Monday, December 06, 2010
Thursday, December 02, 2010
This post is based on an article written for law librarians, but I'm going to use that piece as a jumping-off point for a discussion that applies to all types of librarians.
A great colleague named Bryan Carson, who's both a lawyer and a librarian, pointed out an article from the American Bar Association's "ABA Journal" online called "Does It Pay to Hire a Law Firm Librarian?" Here's the beginning:
"If you were designing a law firm today, would you even have a library? I think many, including me, would answer, 'Probably not.' As long as the Internet exists, information that was in a law library will be available online. So why bother, right?
At the same time, would you have a law librarian?"
Of course, this got my attention. It's yet another instance of educated people not understanding our value, even in a professional setting. And it's further proof that we desperately need to promote our usefulness in the age of the internet. Further into the article, it said:
"In a recent survey, a small group of law librarians was asked to describe the value they bring to the organization. No one described anything similar to what is described above." (finding info, working w/ other departments) "In fact, several responses were along these lines: 'loyal, accurate, friendly and smart'; 'intelligent, hard-working, very efficient'; 'cataloging skills and knowledge', 'hard worker, always willing to help'."
Given these answers, it's no wonder that the author, a legal firm CEO, wondered whether law firms still needed librarians. Until recently, I thought that most degreed "special librarians" (those working in law, medical, financial, sci-tech, etc. companies) really understood how to communicate their value. But reading this article and others have made me reconsider and realize that the topic is definitely worth a post.

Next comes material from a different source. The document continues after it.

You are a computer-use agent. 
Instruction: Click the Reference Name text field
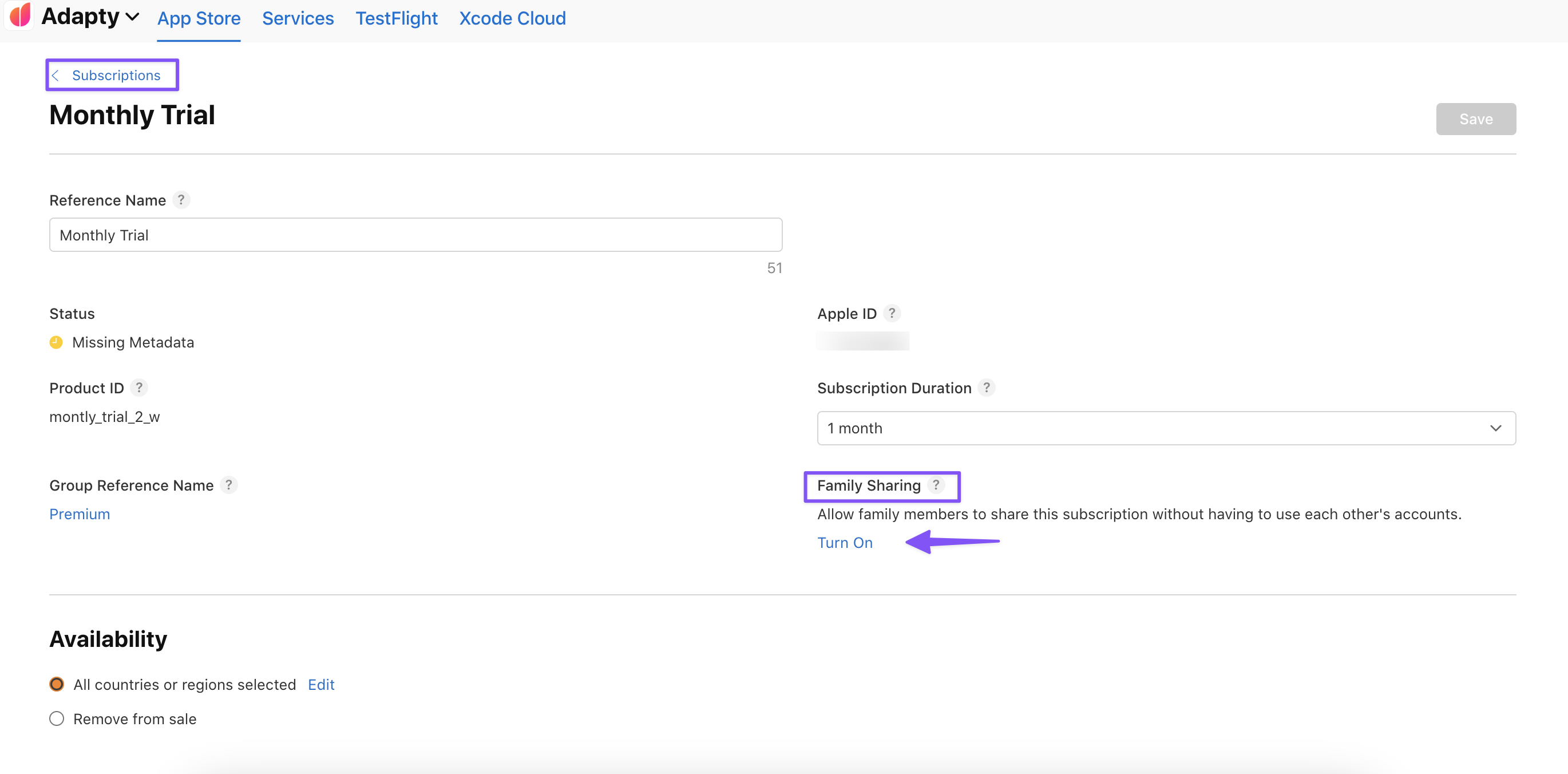[415, 235]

Anyone who is striving to communicate his or her value needs to do two major things:
1. refer back to their organizations' core work and mission / vision statements
2. speak in the language / lingo of that field / organization
Let me explain. First, any employee exists to serve a company's overall mission. While you may think that a janitor in a doctor's office works just to clean floors, in org-speak, he really works to clean floors to keep the doctor's office free of dirt and germs so the doc can treat patients safely and keep them from getting more sick. This is a very simplistic example, but you get the idea.

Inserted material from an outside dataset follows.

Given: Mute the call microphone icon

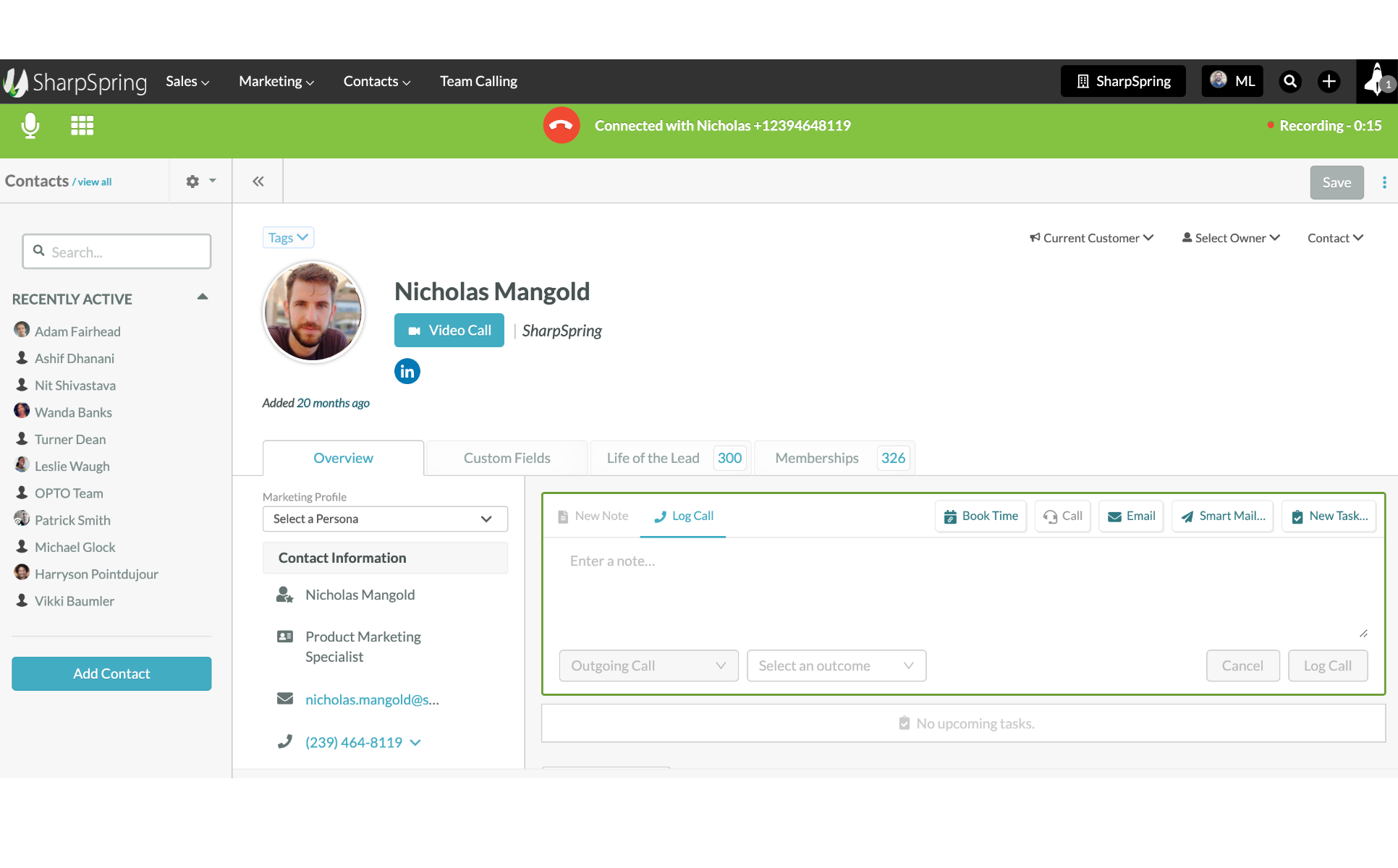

Likewise, any librarian works to serve the employer's mission, whether that mission is to heal the sick, to find legal decisions that support a case, or to teach college students to do good research.
To prove your importance to the bosses, you have to tie your work into the outcomes they need. The second step in doing this well is to use their terminology. So while you see your "cataloging skills" as vital, that term doesn't translate in a CEO's mind as essential to the org. A medical librarian should say something more like, "skills in finding and organizing information to serve the doctors when they need data to treat patients, determine treatments, and save lives." Any statement you make should relate directly to--and even use exact words from--the org's mission statement.
This seems to be a simple lesson, yet I'm constantly surprised at how often people ignore it. When questioned, they give answers that make sense to them, when instead they need to make sense to the person who asked, who probably has a different mindset and vocabulary.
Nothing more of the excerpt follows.